I frequently mention the founding fathers leading the War of Independence against King George. But Harvey was a founding father in his own right — one of radio’s founding fathers. But he would have fit right in with Jefferson and Franklin, despite arriving on the scene years later.
Like them, he faced a lot of adversity, but hung tough.
At age 3, robbers killed Harvey’s father, a police officer. Harvey, or Paul Aurandt as he was originally named, grew up in the Great Depression. His unique voice became one of patriotic reason on America’s airwaves.
“I was never one who sought to make the small man tall by cutting off the legs of a giant,” he once said. “I wanted to drag no man down to my size. Only to preserve a way of life which might make it possible for me, one day, to elevate myself until I at least partly matched his size.”
How different that rings from what we hear throughout the commonwealth today from those who want to take from those who work hard to prosper and give it to those who think the world owes them.
They should read Paul Batura’s “Good Day! The Paul Harvey Story.” The message comes through loud and clear: You won’t get ahead by pulling another man down.

- Stored records -
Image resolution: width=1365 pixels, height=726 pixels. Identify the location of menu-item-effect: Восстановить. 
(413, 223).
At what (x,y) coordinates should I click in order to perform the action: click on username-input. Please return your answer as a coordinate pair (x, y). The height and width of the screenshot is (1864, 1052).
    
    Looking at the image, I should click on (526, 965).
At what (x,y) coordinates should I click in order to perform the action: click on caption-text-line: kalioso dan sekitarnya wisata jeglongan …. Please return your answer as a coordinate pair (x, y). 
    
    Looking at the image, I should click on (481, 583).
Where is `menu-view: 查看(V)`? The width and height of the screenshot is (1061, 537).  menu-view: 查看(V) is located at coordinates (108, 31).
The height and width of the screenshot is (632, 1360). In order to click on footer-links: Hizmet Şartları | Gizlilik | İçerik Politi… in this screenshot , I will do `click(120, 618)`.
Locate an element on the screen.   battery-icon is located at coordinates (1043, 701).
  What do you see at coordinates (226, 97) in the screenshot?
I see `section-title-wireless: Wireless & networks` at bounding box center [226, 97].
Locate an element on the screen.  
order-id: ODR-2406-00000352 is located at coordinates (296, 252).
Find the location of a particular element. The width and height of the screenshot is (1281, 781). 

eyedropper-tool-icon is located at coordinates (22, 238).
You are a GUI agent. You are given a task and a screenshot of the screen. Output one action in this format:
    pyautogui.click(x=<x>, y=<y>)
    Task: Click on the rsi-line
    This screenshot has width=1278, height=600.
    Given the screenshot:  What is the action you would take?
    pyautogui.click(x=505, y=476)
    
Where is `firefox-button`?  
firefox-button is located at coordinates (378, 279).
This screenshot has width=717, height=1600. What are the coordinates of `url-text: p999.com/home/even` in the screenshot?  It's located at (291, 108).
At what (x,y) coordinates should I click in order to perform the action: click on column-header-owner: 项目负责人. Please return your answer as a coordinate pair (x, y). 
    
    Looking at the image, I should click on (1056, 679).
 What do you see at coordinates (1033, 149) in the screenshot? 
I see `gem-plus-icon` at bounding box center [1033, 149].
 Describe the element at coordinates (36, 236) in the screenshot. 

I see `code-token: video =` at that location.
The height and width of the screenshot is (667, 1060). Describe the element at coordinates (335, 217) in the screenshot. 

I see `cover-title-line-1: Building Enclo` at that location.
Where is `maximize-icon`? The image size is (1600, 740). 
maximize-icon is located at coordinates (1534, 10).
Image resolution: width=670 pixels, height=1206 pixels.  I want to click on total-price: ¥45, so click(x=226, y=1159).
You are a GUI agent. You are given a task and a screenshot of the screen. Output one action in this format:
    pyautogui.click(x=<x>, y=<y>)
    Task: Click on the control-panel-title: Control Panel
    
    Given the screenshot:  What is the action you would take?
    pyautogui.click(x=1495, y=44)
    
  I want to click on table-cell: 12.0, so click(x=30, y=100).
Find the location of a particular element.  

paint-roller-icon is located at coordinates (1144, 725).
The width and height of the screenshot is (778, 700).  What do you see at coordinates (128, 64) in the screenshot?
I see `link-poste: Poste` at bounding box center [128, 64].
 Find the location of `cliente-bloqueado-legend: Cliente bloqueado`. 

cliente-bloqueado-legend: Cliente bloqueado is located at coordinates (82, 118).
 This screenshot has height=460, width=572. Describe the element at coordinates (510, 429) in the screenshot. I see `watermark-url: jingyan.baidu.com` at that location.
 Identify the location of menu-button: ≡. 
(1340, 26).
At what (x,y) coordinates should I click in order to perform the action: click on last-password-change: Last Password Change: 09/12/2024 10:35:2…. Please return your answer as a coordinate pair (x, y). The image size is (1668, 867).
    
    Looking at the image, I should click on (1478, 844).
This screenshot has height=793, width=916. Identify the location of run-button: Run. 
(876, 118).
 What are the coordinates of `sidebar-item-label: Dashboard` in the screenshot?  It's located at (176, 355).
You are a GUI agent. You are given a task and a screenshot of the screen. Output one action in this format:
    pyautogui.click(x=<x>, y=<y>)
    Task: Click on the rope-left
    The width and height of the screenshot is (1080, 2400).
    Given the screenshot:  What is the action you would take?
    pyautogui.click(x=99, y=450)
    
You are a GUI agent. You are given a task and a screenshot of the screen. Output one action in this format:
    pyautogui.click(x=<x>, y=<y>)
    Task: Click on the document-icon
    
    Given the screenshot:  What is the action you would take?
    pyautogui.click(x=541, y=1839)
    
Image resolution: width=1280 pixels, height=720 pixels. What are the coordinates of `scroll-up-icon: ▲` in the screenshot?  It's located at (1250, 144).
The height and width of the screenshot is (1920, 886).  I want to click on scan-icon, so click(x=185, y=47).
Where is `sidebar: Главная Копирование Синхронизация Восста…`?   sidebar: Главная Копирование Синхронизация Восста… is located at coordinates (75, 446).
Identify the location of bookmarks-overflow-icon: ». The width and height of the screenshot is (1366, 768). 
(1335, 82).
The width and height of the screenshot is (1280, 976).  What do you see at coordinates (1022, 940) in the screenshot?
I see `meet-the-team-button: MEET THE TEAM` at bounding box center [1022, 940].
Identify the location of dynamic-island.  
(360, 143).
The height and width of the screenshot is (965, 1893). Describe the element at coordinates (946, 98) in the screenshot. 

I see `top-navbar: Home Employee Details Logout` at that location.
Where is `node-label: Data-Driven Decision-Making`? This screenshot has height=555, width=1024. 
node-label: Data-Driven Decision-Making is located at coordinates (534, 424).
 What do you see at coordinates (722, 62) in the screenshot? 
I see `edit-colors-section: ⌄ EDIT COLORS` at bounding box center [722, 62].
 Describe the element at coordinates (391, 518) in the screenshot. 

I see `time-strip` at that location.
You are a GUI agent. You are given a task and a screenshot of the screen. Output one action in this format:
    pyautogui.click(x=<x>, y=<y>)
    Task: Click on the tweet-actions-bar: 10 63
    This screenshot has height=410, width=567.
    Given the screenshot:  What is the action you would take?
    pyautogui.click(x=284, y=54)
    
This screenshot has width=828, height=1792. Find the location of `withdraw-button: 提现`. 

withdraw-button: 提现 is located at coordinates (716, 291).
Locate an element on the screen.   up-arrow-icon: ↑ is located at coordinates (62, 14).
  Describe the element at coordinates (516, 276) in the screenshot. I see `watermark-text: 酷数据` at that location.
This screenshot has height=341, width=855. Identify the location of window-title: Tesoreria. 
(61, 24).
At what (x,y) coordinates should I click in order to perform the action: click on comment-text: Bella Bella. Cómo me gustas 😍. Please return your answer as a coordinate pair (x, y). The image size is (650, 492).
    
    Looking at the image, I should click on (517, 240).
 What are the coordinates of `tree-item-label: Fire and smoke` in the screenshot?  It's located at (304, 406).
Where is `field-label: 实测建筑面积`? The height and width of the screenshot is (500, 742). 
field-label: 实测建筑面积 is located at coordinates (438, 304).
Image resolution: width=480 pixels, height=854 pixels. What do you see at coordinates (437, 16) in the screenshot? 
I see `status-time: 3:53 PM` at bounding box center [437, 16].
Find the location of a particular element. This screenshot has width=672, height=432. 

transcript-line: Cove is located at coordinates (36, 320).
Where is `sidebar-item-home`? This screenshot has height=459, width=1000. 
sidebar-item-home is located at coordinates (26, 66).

- WORK INSTRUCTIONS -
Resume the piece about Paul Harvey right after its final sentence. The stored rows are not needed for anything here.

- TASK ANSWER -
Or to put it in a contemporary context: “Mr. President, your statement during the presidential campaign to Joe the Plumber that ‘When you spread the wealth around, it’s good for everybody’ is not good for anybody.”
You’re not telling “The rest of the story.”
America and its capitalist system work because it hinges on a strong belief in equality — not equality of wealth but of opportunity.
Harvey learned this at an early age. While growing up in Tulsa during the Great Depression, he witnessed a great chasm between those like himself, who came from struggling families, and those who, because of the presence of big oil, became insulated from many of the day’s economic woes.
Harvey tells about wearing one pair of trousers, which eventually became worn out and worn through.
“Embarrassed, he walked sideways down Main Street and while doing so, spotted a chauffeur-driven automobile transporting one of the oil barons of the city,” Batura wrote. “Usually even-keeled, his temper flared. For the first time in his life, he began to feel sorry for himself — and jealous of a man he had never met.”
His mother took him downtown and used $11.95 she had set aside to pay taxes to buy him a new pair.
Harvey later told his former teacher Miss Harp of Longfellow Elementary School about his anger toward an oil baron he’d never met.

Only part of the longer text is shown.